O COTIDIANO DA REALIDADE

O COTIDIANO DA REALIDADE
(Clerisvaldo B. Chagas. 26. 10. 2009)

Vamos acabando de chegar do Shopping por volta das 22 horas. A vizinha está na calçada em grande expectativa. Parece excitada com os últimos acontecimentos de rotina da rua. Diz simplesmente ao passarmos: “Estou aguardando a conclusão dos fatos”. Perguntamos surpresos que fatos são esses. E a gordinha explica que acabaram de matar um ladrão ali perto da praça. Mas não é possível? Esse Maceió está quase igual ao Rio de Janeiro. Já ontem mataram dois no bairro da Levada. Mas a vizinha insiste em contar a história novidade. Um ladrão havia roubado uma bicicleta, os populares não quiseram aguardar a polícia e fizeram justiça com as próprias mãos. O gatuno está sem vida lá na praça para quem quiser ver. Mas a gordinha ainda diz que chegou a segunda notícia: O roubo não teria sido de uma bicicleta, mas sim de apenas uma torneira. Para que o ladrão queria uma torneira? Ora, um objeto assim é muito útil em casa. Mas talvez tenha sido para vender e comprar drogas com o dinheiro. Hoje se rouba as coisas mais incríveis como sombrinhas, tênis, litros, latas velhas... Tudo serve para adquirir algumas pedras ou uma trouxinha de maconha. Antes de deixarmos à vizinha, ela (nem sei como) tem novas informações: a polícia acaba de chegar ao local. Nós vamos embora e, a gordinha ─ ligada à crônica policial e à rotina do bairro ─ continua à porta farejando a continuação das coisas.

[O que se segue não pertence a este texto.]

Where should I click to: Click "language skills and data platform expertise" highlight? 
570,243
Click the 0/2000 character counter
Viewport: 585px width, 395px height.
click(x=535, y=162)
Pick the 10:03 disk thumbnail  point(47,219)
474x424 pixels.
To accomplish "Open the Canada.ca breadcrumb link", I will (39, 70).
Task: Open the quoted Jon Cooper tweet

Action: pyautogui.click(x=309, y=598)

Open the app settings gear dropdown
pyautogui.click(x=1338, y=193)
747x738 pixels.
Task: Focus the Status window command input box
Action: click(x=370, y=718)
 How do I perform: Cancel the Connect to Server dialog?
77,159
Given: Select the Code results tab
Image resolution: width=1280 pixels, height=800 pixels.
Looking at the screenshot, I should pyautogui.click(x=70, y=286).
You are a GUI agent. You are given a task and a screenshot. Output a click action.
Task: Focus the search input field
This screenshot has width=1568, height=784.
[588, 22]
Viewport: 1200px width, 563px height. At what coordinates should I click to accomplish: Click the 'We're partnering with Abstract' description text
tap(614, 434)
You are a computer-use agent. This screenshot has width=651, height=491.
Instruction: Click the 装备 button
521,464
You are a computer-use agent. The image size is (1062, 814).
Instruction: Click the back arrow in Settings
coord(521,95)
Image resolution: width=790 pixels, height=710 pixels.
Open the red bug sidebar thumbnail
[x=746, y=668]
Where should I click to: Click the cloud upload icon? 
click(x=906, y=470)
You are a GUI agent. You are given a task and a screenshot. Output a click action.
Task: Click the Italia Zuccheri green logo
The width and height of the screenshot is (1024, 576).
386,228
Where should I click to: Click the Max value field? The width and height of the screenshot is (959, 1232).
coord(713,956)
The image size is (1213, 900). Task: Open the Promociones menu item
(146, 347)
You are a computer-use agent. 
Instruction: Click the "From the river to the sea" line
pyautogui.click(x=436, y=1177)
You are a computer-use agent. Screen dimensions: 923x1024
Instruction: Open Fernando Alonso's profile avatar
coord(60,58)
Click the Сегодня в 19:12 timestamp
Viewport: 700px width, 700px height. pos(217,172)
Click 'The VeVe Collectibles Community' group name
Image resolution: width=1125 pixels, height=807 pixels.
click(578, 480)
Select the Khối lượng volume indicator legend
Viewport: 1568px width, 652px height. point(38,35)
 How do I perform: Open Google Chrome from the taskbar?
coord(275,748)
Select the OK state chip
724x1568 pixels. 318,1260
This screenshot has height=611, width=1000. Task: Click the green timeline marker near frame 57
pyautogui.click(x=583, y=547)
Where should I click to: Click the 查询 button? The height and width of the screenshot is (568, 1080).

E os rotineiros casos de Maceió continuam enchendo as páginas dos jornais, carbonos dos dias anteriores. É a mulher da garganta possante que passa gritando “feijão verde!” É o aguadeiro com a propaganda da água ou o insistente carrinho de DVDs piratas. Lá na grota mataram mais um. Terrível batida na Fernandes Lima. Nova greve estoura em Alagoas... E assim, sob o forte calor dos trópicos, a capital alagoana vai vivendo entre as obras do comércio e o trânsito doido que engarrafa sempre. A praça grande, outrora tão bonita, agora é dos sem-terras e de outros sem. Vez em quando uma notícia alvissareira que já nasce desconfiada. E aos domingos, praias poluídas, movimento intenso na orla distante e um comércio vazio, esquisito e assustador de tão deserto. Não, ninguém estar falando de pessimismo. Apenas sobre a rotina de uma capital com inúmeros aspectos de interior.
E’ a crônica que conta a história diária de um povo, principalmente no seu aspecto mais simples. Pinturas das ruas; quadros das praças; a “verdade” dos doutores; as “mentiras” das notícias. Muitas vezes ela é insípida como em várias ocasiões falta o sal a própria existência. E se em todas as páginas, sempre aparecem fatos novos, talvez sejam iguais aos que a vizinha tanto aguarda para quebrar O COTIDIANO DA REALIDADE.